Mardi 18 juin, 14 heures. Une centaine de personnes s’amasse devant les portes du tribunal de Grande Instance de Bayonne. Malgré une lourde chaleur, aucune d’entre elles n’a hésité à se déplacer pour soutenir un ami, collègue ou camarade de lutte, dans le énième épisode d’un feuilleton qui dure depuis deux ans maintenant. Jean-Michel Berho, Marc, Alain et Florence Lataillade, tous les quatre éleveurs de canards au Pays basque ainsi que Panpi Sainte-Marie, secrétaire général d’Euskal Laborarien Batasuna (ELB) -syndicat lié à la Confédération paysanne- comparaissent devant la justice. Motif de la convocation : avoir fait entrave aux services sanitaires de l’État en 2017, venus abattre par prévention des milliers de volailles en pleine période de grippe aviaire.

« À l’époque, si nous avions eu la certitude que ces animaux étaient malades, nous les aurions tués. Nous sommes des gens responsables » clame Panpi Sainte-Marie.

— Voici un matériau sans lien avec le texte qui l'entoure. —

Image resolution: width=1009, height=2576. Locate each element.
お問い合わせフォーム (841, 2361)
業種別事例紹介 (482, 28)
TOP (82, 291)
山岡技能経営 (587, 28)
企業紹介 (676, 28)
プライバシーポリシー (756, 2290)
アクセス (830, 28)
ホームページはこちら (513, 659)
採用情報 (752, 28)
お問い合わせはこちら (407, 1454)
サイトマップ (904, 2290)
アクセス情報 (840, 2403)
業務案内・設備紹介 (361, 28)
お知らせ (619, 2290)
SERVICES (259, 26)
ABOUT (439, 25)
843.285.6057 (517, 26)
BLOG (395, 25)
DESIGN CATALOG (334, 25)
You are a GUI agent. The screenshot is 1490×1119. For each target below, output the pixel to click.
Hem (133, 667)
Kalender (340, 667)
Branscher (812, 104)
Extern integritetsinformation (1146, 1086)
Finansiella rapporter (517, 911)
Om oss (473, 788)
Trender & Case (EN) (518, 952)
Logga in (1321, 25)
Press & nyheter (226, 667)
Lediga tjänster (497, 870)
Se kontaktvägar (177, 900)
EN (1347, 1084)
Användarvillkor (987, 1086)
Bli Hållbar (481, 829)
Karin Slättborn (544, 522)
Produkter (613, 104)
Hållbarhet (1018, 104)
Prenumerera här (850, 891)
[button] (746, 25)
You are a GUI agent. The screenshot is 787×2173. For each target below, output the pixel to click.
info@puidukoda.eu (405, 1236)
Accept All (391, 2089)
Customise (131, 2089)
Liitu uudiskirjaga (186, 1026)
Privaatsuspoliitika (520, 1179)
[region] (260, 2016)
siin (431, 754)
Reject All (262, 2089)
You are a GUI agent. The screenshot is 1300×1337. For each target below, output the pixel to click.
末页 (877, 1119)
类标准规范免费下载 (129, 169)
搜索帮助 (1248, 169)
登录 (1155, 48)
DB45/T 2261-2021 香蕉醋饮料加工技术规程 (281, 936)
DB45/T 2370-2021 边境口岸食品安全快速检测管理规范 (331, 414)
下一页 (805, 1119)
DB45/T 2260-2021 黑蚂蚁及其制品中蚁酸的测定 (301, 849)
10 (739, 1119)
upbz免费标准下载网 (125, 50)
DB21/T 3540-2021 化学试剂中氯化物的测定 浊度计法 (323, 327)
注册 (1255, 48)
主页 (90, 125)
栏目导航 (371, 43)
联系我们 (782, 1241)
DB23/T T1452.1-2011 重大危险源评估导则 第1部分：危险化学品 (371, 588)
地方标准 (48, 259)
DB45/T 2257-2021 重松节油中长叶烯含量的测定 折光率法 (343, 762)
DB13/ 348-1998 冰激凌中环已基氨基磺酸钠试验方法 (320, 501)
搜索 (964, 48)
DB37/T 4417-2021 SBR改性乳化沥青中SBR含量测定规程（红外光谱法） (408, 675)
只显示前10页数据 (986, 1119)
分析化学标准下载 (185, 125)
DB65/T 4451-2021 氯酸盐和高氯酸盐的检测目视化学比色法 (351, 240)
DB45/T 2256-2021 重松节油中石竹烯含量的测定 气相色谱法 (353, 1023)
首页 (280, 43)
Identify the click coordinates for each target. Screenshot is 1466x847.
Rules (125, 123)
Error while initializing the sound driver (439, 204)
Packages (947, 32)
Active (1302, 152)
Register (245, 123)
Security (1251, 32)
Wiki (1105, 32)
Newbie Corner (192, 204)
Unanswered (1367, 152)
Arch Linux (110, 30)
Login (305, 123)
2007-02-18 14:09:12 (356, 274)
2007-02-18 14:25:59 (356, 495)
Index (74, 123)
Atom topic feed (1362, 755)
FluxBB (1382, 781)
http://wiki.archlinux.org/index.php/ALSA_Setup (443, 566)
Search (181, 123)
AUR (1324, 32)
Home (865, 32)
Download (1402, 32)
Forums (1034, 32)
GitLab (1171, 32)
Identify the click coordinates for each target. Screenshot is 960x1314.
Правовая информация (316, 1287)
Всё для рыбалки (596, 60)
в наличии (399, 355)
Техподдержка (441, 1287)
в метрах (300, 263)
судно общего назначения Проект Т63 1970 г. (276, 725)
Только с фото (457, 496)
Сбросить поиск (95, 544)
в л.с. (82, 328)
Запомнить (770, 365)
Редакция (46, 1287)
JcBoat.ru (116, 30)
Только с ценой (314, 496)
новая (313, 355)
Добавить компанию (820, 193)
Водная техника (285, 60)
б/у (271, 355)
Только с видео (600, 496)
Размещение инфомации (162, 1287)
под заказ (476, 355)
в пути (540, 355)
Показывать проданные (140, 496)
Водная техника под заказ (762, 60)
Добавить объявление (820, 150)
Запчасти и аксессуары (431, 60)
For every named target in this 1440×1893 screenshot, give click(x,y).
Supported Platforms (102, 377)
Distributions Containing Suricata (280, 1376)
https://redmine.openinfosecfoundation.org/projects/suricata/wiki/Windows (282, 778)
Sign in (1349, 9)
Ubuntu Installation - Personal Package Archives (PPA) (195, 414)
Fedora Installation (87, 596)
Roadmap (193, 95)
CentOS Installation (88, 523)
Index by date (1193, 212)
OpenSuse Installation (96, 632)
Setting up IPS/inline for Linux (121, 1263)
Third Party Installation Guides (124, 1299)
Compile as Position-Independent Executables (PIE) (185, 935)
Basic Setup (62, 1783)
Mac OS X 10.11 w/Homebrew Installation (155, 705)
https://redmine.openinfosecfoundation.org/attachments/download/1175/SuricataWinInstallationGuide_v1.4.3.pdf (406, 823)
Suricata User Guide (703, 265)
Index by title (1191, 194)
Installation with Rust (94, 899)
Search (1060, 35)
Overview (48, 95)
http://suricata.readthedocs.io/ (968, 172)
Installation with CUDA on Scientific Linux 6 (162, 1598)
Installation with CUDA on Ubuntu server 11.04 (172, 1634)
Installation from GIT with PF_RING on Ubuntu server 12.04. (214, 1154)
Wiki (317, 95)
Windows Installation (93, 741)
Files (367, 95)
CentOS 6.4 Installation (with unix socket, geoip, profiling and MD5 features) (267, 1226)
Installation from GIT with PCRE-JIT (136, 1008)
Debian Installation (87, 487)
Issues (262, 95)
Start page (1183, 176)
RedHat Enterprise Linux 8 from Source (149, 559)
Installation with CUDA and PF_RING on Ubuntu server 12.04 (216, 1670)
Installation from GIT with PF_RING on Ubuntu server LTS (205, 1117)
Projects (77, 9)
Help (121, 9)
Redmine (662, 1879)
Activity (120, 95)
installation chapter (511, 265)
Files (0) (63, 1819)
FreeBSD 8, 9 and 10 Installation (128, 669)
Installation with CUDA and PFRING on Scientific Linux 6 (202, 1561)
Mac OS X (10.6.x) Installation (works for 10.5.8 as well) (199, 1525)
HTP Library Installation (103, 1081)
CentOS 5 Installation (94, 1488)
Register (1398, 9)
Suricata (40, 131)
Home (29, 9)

De certitude, il n’y en avait pas, bien au contraire : les canetons de la première couvée, destinés au pilori, sont déclarés sains après une expertise vétérinaire réalisée par un laboratoire indépendant.

Les militants contre l'élevage industriel des canards, tenant une boîte avec des canetons, au palais de justice.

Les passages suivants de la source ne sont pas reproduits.